Seventeen weeks ... where has the time gone?

Customers with existing orders are being told it may take four to eight weeks to ship their systems, perhaps sooner, according to Nguyen. New orders, in the meantime, are being delayed until mid-October. However, just today, posters to Dell's Community Forum are reporting their revised shipment estimates - albeit coming from Dell's Web site, not from customer care personnel - are also being bumped out to mid-October, over eight weeks away.

Between the earliest known shipment dates customers were quoted - the fourth week of June - and the latest dates customers are now reporting - the third week of October - is a 17-week period. To the best of his knowledge, Nguyen told TG Daily, there were no technical issues whatsoever that would trigger shipment delays to XPS 700 between the time the original Pentium D-based systems were announced in late May, to the time the cooling assembly anomaly was discovered in late July.

"Irrespective of the fact that we're on extended lead times right now," remarked Nguyen, "even several weeks ago, we were going back to customers and saying, 'Look, we're really sorry about this, and we really want to thank you for your patience, and [to do so] we want to offer you the option of going ahead and receiving your XPS 700 with the current configuration and getting a gift card for your trouble (for the US)...or we could offer you the option to upgrade to the Core 2 processor when it becomes available.'"

Many customers who were quoted ship dates in mid-August accepted Dell's upgrade offer, and were told soon afterwards that their units would ship in September, according to reports from the Community Forum. Since then, many have seen their ship dates extended again to October. "We don't want to ship a product that may cause a customer a bad experience," said Nguyen. "That's not our business model. We have such high quality and reliability standards, probably the best in the industry, that we're not willing to compromise on that. So as soon as our engineers recognize that, even in the very rarest of circumstances, this could cause some instability in the system operation, we decided we're going to delay the shipment of the product to the customer until we get that resolved. Because that's what they expect, whether it's an XPS system or any system, any product from Dell."

Customers posting to the Dell Community Forum report having been given varying explanations from the company's support personnel, leading them to speculate that problems with the nForce 590 chipset may have been to blame, or more recently, that a special edition of Creative Labs' X-Fi sound card manufactured for Dell - which some customers characterize as not really an X-Fi card at all - may have contributed. Today, Nguyen told us there will be no changes to the XPS 700 systems that customers were most recently quoted, other than the fix to the cooling assembly. Customers will see the 590 chipset and the special edition X-Fi card, and Nguyen repeatedly denied that they contributed to any shipment delays.

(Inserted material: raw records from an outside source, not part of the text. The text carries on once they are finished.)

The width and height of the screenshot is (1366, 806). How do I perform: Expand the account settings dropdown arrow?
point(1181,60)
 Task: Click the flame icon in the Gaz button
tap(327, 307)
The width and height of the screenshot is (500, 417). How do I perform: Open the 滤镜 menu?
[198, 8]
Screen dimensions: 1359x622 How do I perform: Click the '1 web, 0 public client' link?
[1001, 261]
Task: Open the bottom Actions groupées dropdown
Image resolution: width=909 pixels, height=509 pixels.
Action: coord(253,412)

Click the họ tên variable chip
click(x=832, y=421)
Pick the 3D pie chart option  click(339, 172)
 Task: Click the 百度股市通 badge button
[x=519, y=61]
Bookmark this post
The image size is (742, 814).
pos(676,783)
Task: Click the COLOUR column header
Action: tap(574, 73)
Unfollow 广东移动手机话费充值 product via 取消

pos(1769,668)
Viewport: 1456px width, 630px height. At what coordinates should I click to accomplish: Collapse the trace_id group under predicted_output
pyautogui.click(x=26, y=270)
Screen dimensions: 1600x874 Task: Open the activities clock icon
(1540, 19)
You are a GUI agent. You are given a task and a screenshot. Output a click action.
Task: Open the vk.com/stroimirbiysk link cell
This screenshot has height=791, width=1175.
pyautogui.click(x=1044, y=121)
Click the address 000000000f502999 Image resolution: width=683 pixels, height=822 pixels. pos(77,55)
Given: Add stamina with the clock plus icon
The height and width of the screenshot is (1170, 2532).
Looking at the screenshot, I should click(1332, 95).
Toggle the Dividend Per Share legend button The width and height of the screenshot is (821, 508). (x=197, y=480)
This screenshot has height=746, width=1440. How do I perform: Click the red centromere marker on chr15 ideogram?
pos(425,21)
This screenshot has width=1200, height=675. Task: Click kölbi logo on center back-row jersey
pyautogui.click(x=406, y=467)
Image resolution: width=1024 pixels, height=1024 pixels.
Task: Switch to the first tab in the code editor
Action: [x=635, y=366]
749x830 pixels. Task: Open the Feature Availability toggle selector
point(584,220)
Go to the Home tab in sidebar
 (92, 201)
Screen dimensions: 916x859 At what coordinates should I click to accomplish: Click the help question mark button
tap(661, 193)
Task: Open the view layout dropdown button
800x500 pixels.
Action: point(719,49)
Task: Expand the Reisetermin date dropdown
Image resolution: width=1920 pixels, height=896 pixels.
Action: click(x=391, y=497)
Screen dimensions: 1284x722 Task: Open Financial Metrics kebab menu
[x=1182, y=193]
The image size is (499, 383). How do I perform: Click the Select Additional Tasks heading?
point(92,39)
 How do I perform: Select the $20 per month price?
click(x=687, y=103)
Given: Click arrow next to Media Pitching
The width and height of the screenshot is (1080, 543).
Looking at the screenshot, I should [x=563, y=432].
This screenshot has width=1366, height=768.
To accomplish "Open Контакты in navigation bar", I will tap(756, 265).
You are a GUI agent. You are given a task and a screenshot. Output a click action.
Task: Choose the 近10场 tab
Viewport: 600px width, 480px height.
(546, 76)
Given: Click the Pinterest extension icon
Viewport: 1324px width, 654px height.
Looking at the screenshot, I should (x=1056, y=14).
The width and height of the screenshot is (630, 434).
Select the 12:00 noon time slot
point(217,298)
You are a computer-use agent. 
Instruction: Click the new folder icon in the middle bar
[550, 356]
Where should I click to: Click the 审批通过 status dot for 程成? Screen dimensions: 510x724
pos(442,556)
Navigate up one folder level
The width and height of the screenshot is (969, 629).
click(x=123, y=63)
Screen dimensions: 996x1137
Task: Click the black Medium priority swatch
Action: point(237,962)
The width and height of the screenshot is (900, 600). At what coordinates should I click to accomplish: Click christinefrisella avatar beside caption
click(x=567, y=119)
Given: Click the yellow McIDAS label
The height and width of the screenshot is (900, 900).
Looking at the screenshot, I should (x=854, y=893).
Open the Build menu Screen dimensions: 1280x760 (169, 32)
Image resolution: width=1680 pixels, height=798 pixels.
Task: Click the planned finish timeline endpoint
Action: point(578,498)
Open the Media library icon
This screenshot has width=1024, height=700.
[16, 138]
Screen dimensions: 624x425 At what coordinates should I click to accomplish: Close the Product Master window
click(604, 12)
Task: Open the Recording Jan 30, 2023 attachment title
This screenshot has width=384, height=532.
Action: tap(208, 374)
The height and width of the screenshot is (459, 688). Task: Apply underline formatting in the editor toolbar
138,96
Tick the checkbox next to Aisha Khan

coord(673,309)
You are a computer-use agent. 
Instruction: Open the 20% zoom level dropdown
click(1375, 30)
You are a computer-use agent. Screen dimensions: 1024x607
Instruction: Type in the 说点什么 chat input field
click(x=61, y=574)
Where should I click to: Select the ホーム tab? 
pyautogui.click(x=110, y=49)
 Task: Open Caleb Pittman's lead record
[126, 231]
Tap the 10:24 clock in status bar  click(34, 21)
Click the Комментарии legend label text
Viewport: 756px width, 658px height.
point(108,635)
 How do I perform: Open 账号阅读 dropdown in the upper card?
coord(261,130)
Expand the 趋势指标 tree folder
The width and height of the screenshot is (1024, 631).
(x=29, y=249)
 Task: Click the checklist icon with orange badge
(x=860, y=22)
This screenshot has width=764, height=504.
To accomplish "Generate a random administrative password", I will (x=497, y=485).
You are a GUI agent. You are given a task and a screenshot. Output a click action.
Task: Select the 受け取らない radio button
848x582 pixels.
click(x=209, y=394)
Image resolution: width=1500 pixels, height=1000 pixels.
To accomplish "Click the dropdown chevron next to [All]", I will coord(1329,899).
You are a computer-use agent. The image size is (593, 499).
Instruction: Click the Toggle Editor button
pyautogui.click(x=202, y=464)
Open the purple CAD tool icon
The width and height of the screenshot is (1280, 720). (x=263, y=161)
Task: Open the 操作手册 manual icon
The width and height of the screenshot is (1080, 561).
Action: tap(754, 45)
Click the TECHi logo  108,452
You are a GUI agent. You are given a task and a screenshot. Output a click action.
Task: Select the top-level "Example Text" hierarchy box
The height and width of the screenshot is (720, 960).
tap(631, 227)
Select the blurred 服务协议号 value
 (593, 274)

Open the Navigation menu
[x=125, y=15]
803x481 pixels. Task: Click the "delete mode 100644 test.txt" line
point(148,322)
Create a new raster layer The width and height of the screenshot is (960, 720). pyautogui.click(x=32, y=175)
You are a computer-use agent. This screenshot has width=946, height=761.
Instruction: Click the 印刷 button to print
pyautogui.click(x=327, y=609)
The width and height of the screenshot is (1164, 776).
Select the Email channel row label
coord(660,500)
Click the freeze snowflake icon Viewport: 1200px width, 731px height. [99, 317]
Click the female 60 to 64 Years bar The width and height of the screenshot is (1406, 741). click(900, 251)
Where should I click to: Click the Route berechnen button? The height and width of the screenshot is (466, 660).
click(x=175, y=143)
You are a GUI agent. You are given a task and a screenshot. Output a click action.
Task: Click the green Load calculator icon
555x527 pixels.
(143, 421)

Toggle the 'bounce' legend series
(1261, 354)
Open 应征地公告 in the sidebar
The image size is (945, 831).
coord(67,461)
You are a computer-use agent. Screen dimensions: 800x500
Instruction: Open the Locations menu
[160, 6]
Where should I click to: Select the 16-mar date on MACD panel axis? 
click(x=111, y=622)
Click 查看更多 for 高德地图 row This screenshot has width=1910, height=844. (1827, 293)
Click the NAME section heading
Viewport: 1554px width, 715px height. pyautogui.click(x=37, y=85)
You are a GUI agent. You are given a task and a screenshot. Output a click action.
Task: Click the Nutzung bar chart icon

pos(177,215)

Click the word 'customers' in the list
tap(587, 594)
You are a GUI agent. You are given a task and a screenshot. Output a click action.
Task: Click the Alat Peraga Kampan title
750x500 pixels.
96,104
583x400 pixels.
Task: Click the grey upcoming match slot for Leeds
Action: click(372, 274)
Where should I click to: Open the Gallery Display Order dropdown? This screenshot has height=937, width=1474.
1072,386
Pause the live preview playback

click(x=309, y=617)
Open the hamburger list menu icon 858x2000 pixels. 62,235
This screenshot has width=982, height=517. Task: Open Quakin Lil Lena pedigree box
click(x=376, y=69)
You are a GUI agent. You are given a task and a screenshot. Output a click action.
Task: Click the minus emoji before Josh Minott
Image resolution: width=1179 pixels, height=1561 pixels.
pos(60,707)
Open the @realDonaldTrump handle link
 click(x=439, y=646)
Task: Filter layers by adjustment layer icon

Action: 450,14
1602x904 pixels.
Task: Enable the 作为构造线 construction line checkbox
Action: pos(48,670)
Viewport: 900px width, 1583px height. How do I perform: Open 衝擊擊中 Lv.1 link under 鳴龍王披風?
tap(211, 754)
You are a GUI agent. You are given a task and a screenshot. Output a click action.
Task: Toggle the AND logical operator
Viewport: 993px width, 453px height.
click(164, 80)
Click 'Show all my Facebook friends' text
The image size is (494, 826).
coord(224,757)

That said, Nguyen did admit that Dell's partners will be involved in the customer feedback assessment process. "We're going to continue to work with our partners and suppliers to make improvements throughout the process," he said, "and introduce enhancements based on customer usage and feedback, so that the next-generation products have an even better customer experience than the previous generation." Later, he reiterated that Dell's engineering, marketing, and sales teams will work "with each other and our suppliers to constantly make improvements throughout the development process."

We asked Liem Nguyen what Dell would learn from this debacle that it could implement for its next generation of enthusiast systems. He responded first by saying he wouldn't characterize this situation as a debacle, but as part of everyday business. "I think as a company that ships millions of systems per year - we shipped 10 million systems last quarter - it's not unusual for Dell engineers to occasionally discover issues and pro-actively resolve them," he said. "Let's set the context appropriately. We ship millions of systems per quarter. So it isn't unusual for us to proactively discover issues and resolve them quickly. It's based on our commitment to deliver the highest quality and reliability to customers.

"It is part of our $100 million investment to improve the customer experience," Nguyen concluded, "that we're going to make improvements and enhancements through all of our processes, wherever we touch the customer."